#### [PROBLEM TO SOLVE]
Count lines holding the string "screenshot" in the data that follows. Reply with one number only.

#### [SUPPLIED RECORDS]

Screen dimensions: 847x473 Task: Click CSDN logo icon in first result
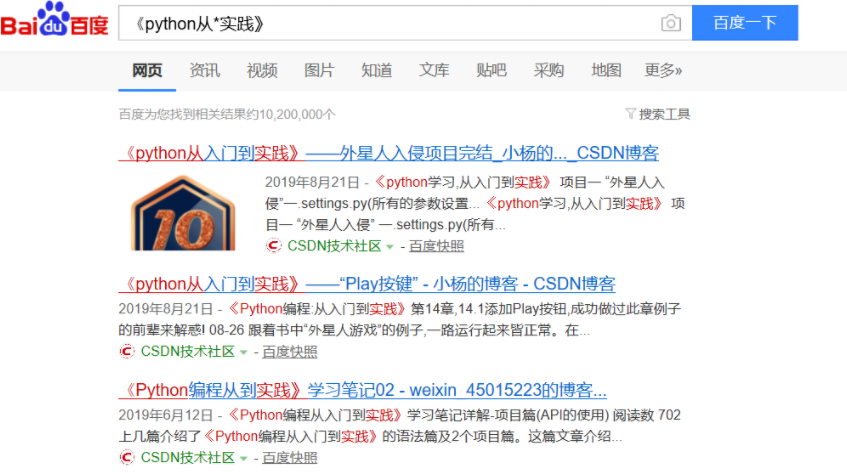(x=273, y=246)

...

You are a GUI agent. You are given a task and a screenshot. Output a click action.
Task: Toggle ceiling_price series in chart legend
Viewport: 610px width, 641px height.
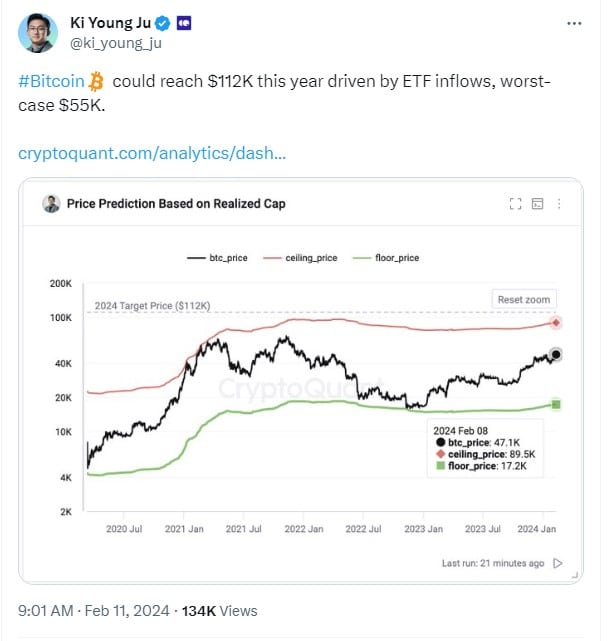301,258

--

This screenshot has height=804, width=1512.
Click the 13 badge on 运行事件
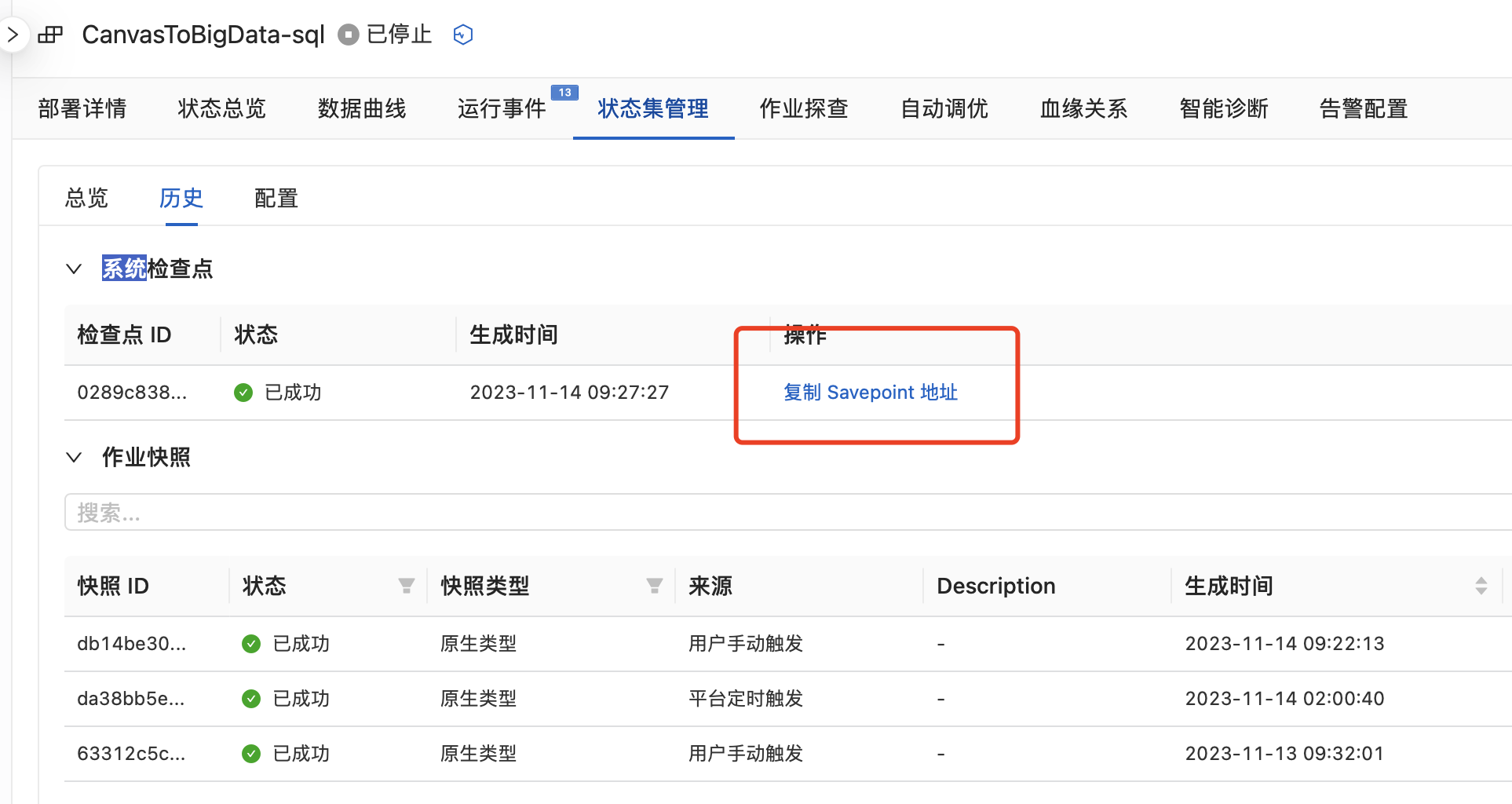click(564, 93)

#### [RESULT OF THIS EXERCISE]
2